Geciteerde passage:
Vragen van de leden Tielen en Nijkerken-de Haan (beiden VVD) aan de Minister van Sociale Zaken en Werkgelegenheid over uitspraken van het Hof van Justitie van de Europese Unie m.b.t. grensarbeid (ingezonden 4 februari 2020).

Vraag 1

Bent u bekend met een aantal uitspraken die het Hof van Justitie van de Europese Unie (Hv-JEU) het afgelopen jaar heeft gedaan ten aanzien van de werking van de coördinatieverordening sociale zekerheid?1

Vraag 2

Wat is in uw ogen de implicatie van het arrest van het Hv-JEU in de casus Vesters, ten aanzien van aanspraken op arbeidsongeschiktheidsuitkeringen voor Nederlanders die over de grens in Duitsland of België werken?2

Vraag 3

Hoeveel in Nederland woonachtige Nederlanders werken in omringende landen als grensarbeider?

Vraag 4

Wat zijn de meest voorkomende hiaten die kunnen ontstaan in sociale zekerheids- en pensioenaanspraken wanneer mensen in het buitenland werken en in Nederland blijven wonen? Hoe vaak komen die voor en hoe groot zijn die hiaten financieel voor de betreffende mensen?

Opgave: Neem alstublieft letterlijk over uit de Kamervragen over grensarbeid, beginnend bij "Bent u bekend" en doorlopend tot en met "de betreffende mensen?". Ga uitsluitend uit van de Kamervragen over grensarbeid.

Gegevens dataset:

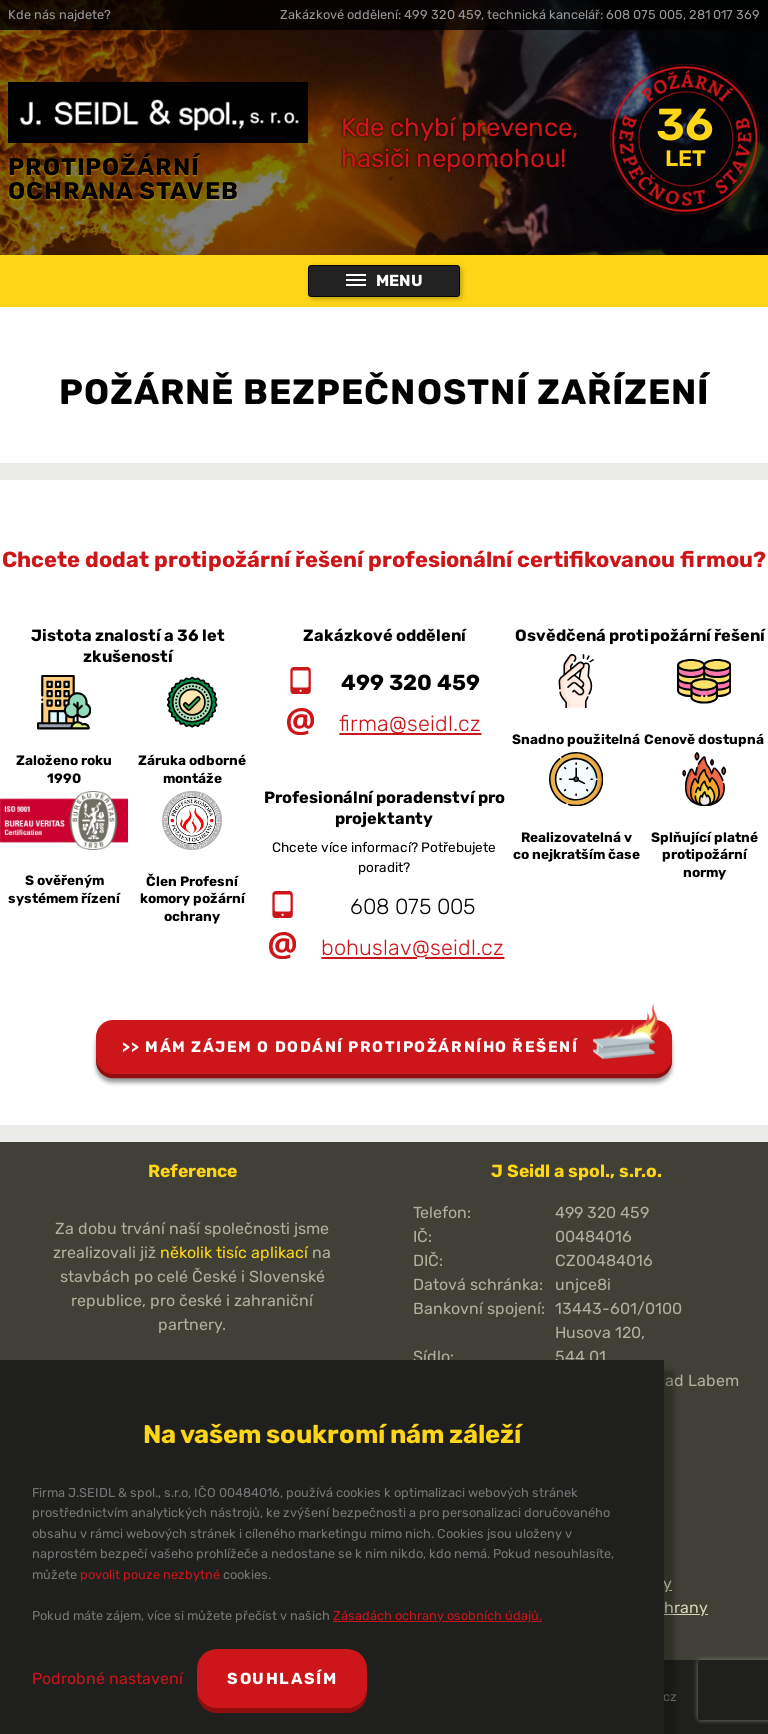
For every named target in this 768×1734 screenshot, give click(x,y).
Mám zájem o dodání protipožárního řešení (361, 1047)
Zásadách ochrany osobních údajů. (437, 1615)
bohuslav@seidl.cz (412, 947)
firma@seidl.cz (410, 723)
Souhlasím (282, 1678)
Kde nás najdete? (59, 14)
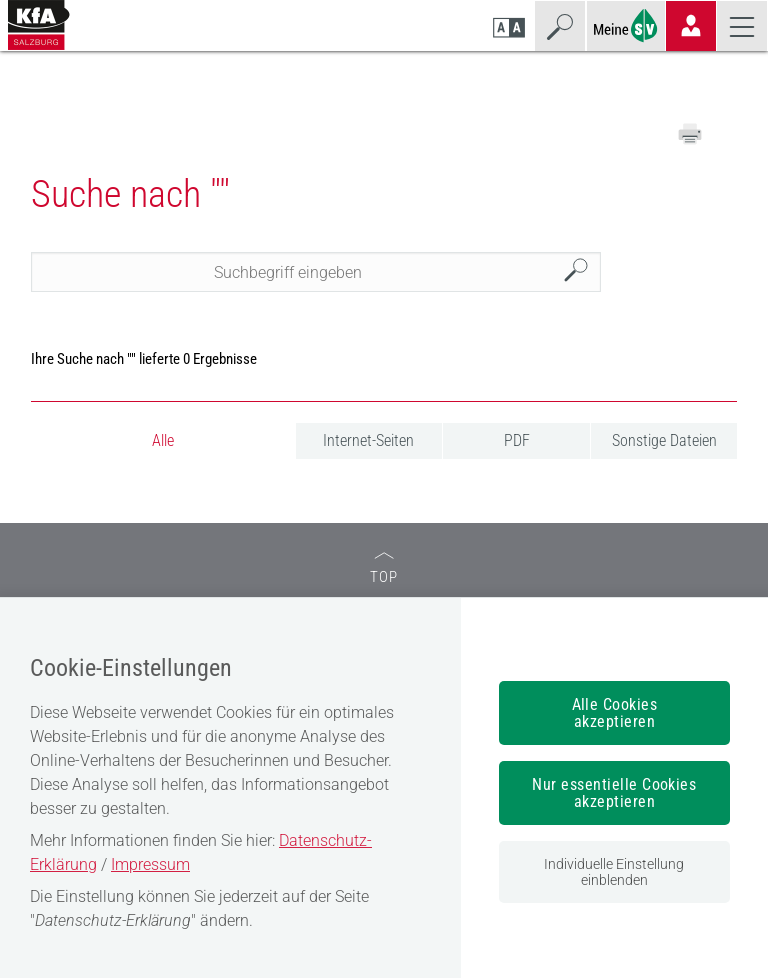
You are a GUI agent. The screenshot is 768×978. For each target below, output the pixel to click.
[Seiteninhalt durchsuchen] (316, 272)
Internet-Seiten (368, 440)
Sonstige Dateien (664, 440)
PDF (517, 440)
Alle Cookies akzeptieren (615, 713)
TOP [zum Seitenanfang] (384, 568)
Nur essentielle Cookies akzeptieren (614, 793)
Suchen (581, 272)
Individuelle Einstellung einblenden (614, 872)
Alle (163, 440)
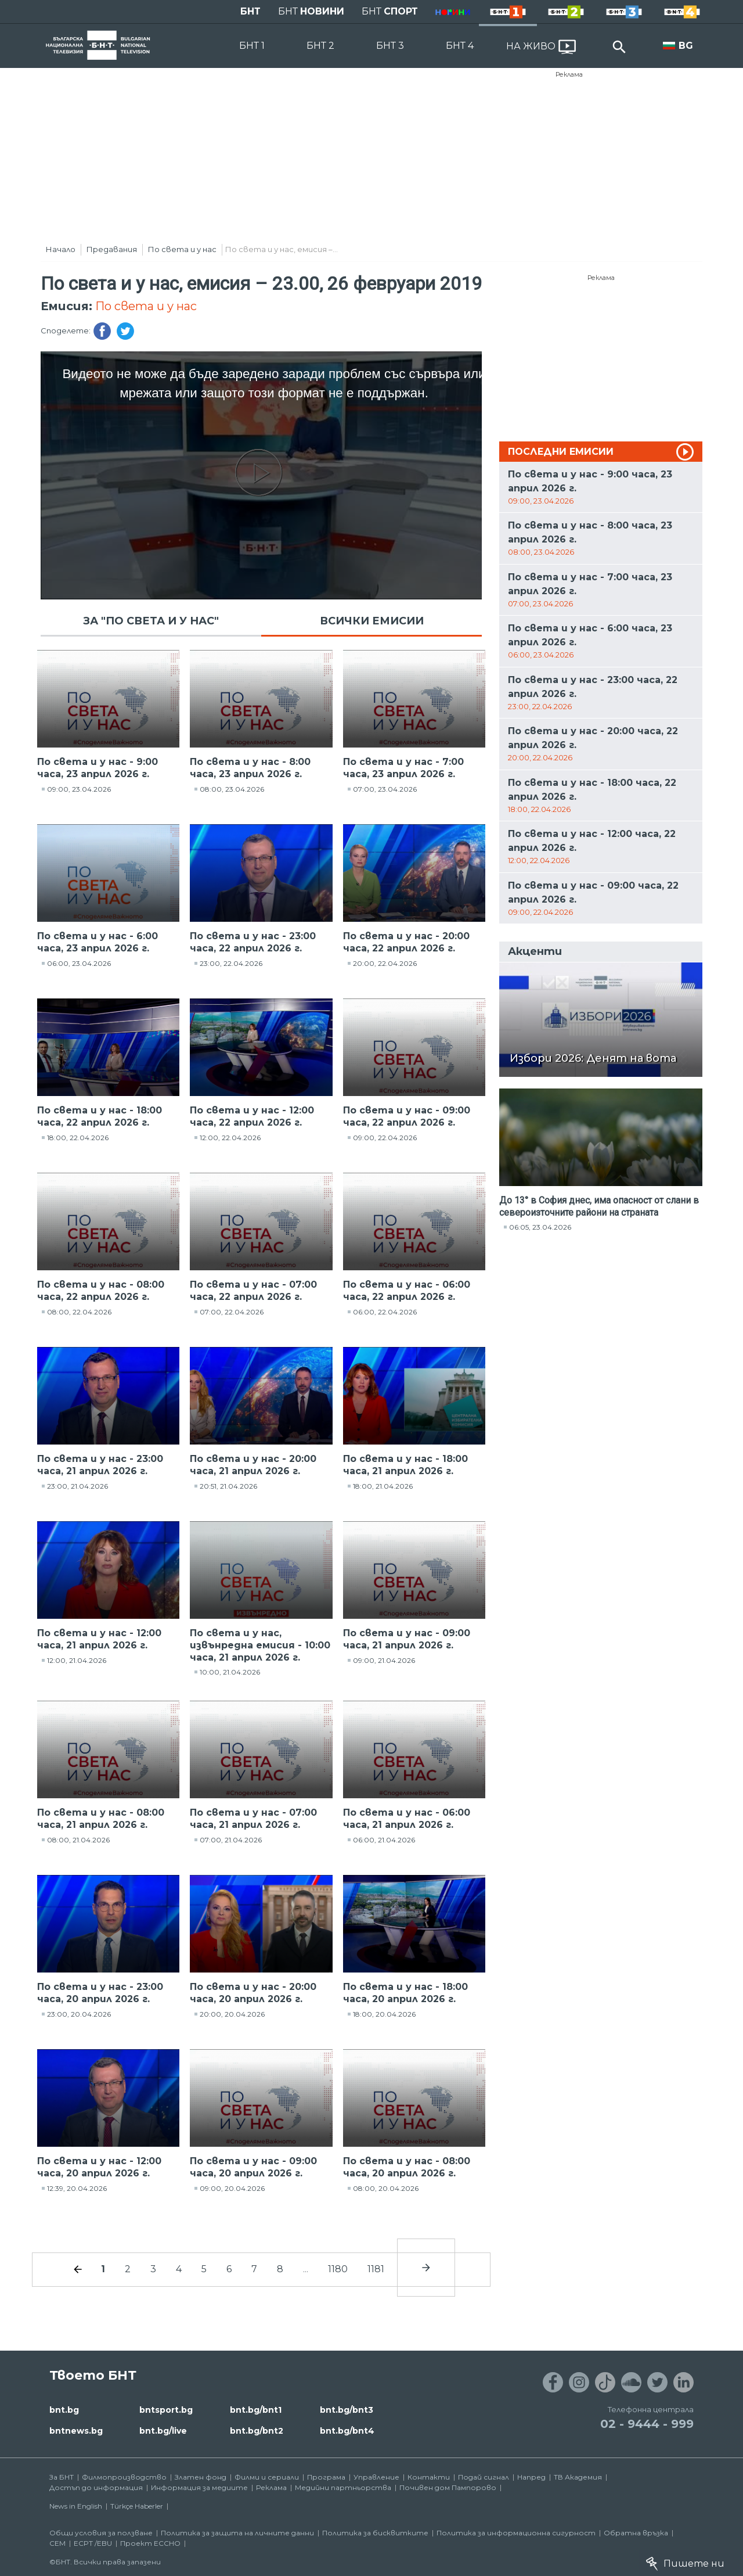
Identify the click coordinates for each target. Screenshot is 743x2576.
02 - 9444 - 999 (647, 2424)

Uitgewerkte opgave:
Bent u bekend met een aantal uitspraken die het Hof van Justitie van de Europese Unie (Hv-JEU) het afgelopen jaar heeft gedaan ten aanzien van de werking van de coördinatieverordening sociale zekerheid?1

Vraag 2

Wat is in uw ogen de implicatie van het arrest van het Hv-JEU in de casus Vesters, ten aanzien van aanspraken op arbeidsongeschiktheidsuitkeringen voor Nederlanders die over de grens in Duitsland of België werken?2

Vraag 3

Hoeveel in Nederland woonachtige Nederlanders werken in omringende landen als grensarbeider?

Vraag 4

Wat zijn de meest voorkomende hiaten die kunnen ontstaan in sociale zekerheids- en pensioenaanspraken wanneer mensen in het buitenland werken en in Nederland blijven wonen? Hoe vaak komen die voor en hoe groot zijn die hiaten financieel voor de betreffende mensen?